* **SOURCE MATERIAL**:
• • • •

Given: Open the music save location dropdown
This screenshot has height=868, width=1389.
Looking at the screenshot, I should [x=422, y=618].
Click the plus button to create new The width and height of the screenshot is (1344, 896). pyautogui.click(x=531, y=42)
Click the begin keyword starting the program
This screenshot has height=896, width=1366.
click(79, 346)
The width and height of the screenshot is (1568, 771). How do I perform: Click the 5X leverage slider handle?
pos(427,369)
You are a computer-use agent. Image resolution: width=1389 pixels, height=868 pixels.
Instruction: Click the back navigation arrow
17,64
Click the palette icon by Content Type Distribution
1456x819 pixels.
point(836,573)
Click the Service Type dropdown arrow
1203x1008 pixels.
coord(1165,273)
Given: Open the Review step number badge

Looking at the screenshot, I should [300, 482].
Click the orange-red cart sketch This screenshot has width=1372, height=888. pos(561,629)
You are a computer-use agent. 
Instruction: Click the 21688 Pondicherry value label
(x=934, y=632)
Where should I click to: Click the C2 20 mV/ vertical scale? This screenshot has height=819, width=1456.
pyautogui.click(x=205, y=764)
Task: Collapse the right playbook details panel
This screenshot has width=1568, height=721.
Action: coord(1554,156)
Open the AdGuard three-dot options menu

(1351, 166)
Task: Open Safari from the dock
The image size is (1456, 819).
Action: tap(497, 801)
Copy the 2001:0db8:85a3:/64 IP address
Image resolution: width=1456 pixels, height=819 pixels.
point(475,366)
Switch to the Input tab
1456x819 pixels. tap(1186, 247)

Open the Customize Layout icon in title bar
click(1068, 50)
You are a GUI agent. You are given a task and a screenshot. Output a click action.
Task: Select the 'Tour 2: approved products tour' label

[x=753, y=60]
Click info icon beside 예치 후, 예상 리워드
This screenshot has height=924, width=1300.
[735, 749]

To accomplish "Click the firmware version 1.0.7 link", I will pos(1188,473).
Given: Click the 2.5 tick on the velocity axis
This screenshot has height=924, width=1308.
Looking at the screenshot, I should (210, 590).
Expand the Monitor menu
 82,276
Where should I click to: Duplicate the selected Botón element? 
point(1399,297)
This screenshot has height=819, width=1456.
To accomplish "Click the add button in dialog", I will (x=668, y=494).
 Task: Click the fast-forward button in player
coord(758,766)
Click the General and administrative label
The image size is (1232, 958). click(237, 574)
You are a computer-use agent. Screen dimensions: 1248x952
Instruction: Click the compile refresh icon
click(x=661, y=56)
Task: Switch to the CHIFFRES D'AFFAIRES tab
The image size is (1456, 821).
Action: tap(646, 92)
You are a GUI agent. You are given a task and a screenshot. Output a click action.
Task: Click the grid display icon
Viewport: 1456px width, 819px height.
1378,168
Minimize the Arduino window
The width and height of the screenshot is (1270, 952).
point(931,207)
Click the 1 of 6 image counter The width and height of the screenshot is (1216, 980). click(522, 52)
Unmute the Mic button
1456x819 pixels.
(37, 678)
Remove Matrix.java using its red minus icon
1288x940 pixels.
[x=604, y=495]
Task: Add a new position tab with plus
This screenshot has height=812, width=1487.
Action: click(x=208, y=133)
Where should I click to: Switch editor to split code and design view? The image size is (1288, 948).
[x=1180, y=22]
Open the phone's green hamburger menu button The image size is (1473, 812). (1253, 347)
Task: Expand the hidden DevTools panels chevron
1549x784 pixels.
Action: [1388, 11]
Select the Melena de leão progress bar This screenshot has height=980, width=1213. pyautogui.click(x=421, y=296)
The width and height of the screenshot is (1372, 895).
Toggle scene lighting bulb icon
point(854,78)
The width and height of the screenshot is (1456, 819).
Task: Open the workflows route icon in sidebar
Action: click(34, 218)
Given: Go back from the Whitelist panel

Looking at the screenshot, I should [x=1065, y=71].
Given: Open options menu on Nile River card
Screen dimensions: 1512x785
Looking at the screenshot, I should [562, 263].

• • • •

* **PROBLEM STATEMENT**: Scan the listing for "dropdown" and copy out each line that has it.

* **RESULT FOR THIS EXERCISE**:
Given: Open the music save location dropdown
Click the Service Type dropdown arrow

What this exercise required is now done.